Aim of the exercise:
All lines between the start of the listing below and the line containing "Long Sleeve Maxi Dress (61, 2282)", inclusive, must be repeated exactly.

Records for this exercise:
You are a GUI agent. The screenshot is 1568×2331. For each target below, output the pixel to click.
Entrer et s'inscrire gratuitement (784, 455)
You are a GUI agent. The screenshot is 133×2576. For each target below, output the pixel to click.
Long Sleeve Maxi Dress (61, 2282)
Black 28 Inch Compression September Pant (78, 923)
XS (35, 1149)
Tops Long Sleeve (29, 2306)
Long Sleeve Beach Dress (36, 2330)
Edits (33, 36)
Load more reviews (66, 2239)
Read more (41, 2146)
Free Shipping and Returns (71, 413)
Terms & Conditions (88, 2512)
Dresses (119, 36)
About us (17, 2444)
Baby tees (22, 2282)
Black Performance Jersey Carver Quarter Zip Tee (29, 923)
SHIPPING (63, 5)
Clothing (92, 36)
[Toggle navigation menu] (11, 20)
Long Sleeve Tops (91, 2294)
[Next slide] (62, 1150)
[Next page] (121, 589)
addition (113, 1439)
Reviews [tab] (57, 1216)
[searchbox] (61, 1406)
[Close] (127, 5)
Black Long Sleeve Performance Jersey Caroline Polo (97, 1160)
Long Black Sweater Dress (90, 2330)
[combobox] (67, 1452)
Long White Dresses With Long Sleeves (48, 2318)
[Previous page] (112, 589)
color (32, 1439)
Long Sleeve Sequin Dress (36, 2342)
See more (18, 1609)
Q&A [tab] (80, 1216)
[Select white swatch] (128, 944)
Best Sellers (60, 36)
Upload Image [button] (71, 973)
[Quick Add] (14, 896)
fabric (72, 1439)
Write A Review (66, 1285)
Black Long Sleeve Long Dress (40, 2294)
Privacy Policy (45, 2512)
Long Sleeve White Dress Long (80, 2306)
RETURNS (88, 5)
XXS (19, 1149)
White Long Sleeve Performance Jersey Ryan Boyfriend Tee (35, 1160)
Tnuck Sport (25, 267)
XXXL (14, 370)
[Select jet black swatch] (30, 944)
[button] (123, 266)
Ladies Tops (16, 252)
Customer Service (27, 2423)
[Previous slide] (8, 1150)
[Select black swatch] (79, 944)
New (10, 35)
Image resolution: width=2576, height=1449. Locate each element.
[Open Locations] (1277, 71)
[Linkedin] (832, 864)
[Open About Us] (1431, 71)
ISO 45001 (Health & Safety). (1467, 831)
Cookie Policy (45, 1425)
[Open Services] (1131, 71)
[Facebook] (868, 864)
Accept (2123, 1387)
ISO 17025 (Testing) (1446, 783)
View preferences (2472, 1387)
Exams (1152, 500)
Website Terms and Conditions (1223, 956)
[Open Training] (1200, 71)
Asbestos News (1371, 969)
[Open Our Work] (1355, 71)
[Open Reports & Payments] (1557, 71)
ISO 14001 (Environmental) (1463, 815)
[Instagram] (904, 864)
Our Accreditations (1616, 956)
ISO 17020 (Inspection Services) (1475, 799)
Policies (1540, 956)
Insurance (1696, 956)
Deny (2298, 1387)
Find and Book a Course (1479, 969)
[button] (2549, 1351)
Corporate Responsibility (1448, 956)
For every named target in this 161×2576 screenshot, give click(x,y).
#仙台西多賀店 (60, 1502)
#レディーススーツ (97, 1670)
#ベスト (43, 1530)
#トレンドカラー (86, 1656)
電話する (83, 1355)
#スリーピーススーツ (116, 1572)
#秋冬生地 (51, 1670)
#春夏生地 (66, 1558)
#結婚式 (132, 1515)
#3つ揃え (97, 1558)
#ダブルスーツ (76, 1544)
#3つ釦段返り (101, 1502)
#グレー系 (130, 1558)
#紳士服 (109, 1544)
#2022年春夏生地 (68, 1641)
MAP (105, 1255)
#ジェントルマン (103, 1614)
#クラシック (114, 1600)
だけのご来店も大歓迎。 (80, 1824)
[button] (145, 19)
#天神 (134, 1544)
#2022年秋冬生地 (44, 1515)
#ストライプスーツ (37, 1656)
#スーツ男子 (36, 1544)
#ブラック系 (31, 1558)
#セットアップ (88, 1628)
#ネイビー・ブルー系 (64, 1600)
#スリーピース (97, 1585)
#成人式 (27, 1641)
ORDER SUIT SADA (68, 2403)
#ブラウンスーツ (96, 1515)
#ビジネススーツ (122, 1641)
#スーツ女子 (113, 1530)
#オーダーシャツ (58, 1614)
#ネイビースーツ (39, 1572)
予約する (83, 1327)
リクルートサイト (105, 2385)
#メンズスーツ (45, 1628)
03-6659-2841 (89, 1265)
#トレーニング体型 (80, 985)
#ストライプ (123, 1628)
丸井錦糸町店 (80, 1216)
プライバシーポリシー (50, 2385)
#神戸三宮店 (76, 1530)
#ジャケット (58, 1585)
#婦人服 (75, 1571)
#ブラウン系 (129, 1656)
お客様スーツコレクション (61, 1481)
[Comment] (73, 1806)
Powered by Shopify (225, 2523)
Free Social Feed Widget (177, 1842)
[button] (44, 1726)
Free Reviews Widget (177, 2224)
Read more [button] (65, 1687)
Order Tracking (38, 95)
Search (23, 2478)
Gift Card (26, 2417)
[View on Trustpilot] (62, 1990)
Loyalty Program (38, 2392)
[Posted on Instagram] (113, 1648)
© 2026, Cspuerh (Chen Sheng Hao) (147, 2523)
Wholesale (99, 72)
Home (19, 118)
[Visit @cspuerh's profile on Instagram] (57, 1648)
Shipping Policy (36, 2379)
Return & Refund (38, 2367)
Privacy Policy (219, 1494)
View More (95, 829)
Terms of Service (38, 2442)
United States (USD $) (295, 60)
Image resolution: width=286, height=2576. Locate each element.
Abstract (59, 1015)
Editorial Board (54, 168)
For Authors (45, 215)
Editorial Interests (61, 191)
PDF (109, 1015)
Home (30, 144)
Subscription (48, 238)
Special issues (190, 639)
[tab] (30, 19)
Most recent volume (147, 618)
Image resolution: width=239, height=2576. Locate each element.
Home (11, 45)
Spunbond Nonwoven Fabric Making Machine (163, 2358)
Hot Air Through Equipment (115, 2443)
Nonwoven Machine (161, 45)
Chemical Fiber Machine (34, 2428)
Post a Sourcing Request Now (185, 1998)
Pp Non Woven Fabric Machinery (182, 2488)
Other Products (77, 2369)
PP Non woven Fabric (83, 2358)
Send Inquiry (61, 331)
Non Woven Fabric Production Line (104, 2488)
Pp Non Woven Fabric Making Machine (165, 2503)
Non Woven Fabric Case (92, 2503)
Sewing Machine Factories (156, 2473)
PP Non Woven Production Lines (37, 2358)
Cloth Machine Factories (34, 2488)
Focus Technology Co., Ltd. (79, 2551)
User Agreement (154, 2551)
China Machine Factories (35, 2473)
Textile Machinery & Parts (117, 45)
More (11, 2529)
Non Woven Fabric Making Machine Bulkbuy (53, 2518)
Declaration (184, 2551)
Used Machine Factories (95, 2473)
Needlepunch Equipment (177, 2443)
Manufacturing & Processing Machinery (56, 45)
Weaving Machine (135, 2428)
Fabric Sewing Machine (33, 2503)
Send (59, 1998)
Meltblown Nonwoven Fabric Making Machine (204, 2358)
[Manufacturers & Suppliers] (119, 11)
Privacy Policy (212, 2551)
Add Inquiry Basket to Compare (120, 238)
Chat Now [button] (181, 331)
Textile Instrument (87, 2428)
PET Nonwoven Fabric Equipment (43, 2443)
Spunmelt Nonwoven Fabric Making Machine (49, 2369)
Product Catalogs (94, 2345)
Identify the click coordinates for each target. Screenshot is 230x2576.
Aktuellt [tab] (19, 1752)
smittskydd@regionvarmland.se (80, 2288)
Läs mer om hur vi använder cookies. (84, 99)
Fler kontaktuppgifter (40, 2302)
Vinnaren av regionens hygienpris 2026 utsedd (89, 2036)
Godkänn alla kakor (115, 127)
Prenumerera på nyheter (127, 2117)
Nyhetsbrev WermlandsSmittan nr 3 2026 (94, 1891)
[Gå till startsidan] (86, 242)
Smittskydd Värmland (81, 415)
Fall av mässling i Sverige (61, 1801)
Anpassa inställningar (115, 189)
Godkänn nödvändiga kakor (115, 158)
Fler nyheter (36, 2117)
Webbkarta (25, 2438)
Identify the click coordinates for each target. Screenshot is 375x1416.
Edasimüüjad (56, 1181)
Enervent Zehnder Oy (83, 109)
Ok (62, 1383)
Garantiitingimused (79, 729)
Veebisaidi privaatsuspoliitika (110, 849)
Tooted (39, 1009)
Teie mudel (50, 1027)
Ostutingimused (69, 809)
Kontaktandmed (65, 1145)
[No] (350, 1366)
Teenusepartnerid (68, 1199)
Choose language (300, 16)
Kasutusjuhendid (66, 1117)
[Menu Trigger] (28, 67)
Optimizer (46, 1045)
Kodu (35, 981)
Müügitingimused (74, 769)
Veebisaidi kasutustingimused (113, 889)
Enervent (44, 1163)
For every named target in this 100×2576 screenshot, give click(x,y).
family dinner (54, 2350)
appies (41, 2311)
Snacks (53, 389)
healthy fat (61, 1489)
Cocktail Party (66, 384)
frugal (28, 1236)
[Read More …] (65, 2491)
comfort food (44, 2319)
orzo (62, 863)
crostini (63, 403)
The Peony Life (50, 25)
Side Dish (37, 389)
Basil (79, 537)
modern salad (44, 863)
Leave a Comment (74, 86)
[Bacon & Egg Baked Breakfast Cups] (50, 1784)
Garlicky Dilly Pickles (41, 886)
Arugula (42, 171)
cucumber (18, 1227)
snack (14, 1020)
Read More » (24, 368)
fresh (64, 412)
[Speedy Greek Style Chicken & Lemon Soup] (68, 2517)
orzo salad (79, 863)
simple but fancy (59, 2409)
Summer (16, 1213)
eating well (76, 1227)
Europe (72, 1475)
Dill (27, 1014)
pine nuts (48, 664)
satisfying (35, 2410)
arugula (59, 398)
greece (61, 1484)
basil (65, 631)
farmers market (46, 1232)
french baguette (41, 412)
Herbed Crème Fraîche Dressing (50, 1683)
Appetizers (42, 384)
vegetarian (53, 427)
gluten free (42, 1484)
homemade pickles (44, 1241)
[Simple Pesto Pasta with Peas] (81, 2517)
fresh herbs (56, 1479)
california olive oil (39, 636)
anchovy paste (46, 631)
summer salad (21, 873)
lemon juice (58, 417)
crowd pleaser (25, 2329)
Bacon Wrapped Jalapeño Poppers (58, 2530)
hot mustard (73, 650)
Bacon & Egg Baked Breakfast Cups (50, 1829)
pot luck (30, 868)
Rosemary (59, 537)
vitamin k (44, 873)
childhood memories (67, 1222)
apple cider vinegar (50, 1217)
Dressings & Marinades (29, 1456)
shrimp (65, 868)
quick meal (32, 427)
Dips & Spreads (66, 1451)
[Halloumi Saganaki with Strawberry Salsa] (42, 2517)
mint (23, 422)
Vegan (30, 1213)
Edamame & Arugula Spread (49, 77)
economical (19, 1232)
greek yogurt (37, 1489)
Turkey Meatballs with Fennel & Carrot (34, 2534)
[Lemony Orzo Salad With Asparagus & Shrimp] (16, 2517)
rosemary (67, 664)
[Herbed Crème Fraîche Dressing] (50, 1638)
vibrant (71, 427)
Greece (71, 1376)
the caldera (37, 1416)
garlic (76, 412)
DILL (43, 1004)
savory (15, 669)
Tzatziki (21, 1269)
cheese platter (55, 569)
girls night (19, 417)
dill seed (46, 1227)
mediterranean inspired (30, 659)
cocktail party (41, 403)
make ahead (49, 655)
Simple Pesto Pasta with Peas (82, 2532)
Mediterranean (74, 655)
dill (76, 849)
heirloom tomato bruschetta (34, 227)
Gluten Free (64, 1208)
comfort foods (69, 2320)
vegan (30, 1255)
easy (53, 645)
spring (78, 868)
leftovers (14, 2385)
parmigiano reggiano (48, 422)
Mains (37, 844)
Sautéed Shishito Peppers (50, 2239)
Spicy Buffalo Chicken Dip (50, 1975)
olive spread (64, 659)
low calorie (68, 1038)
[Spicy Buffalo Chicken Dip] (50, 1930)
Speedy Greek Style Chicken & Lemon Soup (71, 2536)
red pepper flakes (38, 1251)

Finished task:
You are a GUI agent. The screenshot is 1568×2331. For each target below, output the pixel to click.
Entrer et s'inscrire gratuitement (784, 455)
You are a GUI agent. The screenshot is 133×2576. For each target below, output the pixel to click.
Long Sleeve Maxi Dress (61, 2282)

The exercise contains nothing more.